10) omitting material facts from the Proxy Statement;
 
11) opposing an adjournment of Ferro's board meetings to review the bids or the Agreement;
 
12) failing to recommend that Ferro accept the highest bid;
 
13) failing to tell the board there was no substantial risk of losing the Hoover bid if the board delayed its decision;
 
14) completing the acquisition despite Dillon Read's failure to render a fairness opinion that complied with the Agreement.

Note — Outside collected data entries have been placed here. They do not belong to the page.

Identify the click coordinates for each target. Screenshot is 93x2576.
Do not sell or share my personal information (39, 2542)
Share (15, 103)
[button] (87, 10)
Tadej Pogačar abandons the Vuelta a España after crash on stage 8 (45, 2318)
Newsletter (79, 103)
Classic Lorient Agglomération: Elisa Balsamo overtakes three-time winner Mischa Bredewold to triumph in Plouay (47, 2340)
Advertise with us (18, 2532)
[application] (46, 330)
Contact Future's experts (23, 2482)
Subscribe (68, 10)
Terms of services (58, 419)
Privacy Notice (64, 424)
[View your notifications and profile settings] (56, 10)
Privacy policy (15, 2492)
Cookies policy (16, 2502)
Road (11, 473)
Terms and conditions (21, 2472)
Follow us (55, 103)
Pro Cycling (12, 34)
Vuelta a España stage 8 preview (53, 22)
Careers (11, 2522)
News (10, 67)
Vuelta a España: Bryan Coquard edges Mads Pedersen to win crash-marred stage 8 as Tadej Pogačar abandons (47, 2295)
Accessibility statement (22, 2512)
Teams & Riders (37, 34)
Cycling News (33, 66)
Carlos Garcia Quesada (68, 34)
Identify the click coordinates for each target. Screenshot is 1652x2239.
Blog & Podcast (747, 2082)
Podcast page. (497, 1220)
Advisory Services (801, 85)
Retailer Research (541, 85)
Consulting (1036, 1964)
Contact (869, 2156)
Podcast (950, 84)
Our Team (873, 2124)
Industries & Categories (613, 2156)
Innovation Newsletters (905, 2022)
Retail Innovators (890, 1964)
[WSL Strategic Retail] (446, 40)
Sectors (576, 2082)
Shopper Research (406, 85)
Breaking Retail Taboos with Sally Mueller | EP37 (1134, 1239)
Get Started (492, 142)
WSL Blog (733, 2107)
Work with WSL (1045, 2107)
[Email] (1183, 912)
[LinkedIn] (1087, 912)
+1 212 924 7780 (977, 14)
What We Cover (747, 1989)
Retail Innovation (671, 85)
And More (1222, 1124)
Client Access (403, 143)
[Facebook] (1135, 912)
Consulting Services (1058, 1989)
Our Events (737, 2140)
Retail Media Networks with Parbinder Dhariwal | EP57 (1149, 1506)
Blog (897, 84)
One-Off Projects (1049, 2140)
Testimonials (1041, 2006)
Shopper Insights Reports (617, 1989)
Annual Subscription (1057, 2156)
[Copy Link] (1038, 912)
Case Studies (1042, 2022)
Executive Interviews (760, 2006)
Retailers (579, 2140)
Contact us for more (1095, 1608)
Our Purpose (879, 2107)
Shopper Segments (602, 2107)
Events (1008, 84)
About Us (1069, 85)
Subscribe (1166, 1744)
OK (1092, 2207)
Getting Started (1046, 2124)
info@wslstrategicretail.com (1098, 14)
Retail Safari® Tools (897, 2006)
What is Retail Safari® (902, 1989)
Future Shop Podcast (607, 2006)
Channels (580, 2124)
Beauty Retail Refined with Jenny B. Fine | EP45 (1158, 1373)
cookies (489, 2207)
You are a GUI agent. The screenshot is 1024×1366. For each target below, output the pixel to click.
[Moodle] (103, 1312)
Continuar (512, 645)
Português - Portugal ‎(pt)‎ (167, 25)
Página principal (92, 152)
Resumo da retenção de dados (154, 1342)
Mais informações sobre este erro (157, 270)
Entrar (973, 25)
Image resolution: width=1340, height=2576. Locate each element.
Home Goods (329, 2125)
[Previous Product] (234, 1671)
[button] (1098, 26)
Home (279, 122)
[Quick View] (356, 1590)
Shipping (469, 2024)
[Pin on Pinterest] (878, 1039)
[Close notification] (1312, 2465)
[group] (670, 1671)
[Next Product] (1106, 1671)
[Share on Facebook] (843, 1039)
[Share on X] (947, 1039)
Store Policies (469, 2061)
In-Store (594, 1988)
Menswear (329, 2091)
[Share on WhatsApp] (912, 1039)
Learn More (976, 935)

The sixth cause of action charged Davies with breaching his duty of care as a Ferro officer by:

 
1) providing Dillon Read and the board inaccurate forecasts;
 
2) failing to negotiate in good faith the GM contract;
 
3) failing to evaluate the GM contract's effect on Ferro's value;
 
4) failing to include the effect of the GM contract in any of the financial forecasts;
 
5) omitting material facts from the Proxy Statement;
 
*134 6) failing to establish, require, or recommend procedures to value each of Ferro's divisions separately as a going concern;
 
7) failing to establish, require, or recommend an auction procedure to sell Ferro through competitive bids for both the Company as a whole and its separate divisions;
 
8) failing to establish, require, or recommend bidding procedures that would obtain the best possible price for Ferro;
 
9) failing to recommend that Ferro accept the highest bid;

The seventh cause of action charges Smith with breaching his duty of care as a director and attorney for Ferro by:

 
1) failing to resign as a director and attorney for Ferro when he knew or should have known Hoover intended to bid for Ferro;
 
2) failing to disclose to the board Hoover's interest in acquiring Automotive;
 
3) performing legal services for Hoover, Ferro, and certain shareholder groups during the bidding process;
 
4) failing to establish, require, or recommend procedures to value each of Ferro's divisions separately as a going concern;
 
5) failing to establish, require, or recommend an auction procedure to sell Ferro through competitive bids for both the Company as a whole and its separate divisions;
 
6) failing to establish, require, or recommend bidding procedures that would obtain the best possible price for Ferro;
 
7) opposing an adjournment to allow the board to review Hoover's bid or the Agreement;
 
8) failing to recommend that Ferro accept the highest bid;
 
9) failing to tell the board there was no substantial risk of losing Hoover's bid if the board delayed its decision for several days.
 

Conclusions of Law

 

A. Propriety of Summary Judgment

Summary judgment is authorized if "there is no genuine issue as to any material fact and ... the moving party is entitled to a judgment as a matter of law." Fed.R.Civ.P. 56(c). The moving party bears the burden of proving that no genuine issue of material fact exists. See Anderson v. Liberty Lobby, Inc., 477 U.S. 242, 247-48, 106 S. Ct. 2505, 2509-10, 91 L. Ed. 2d 202 (1986); Corselli v. Coughlin, 842 F.2d 23 (2d Cir. 1988). All ambiguities are resolved against the moving party, and all inferences are drawn in favor of the party against whom summary judgment is sought. See Adickes v. S.H. Kress & Co., 398 U.S. 144, 158-59, 90 S. Ct. 1598, 1608-09, 26 L. Ed. 2d 142 (1970); Ramseur v. Chase Manhattan Bank, 865 F.2d 460, 465 (2d Cir.1989); Eastway Constr. Corp. v. City of New York, 762 F.2d 243, 249 (2d Cir.1985), cert. denied, 484 U.S. 918, 108 S. Ct. 269, 98 L. Ed. 2d 226 (1987).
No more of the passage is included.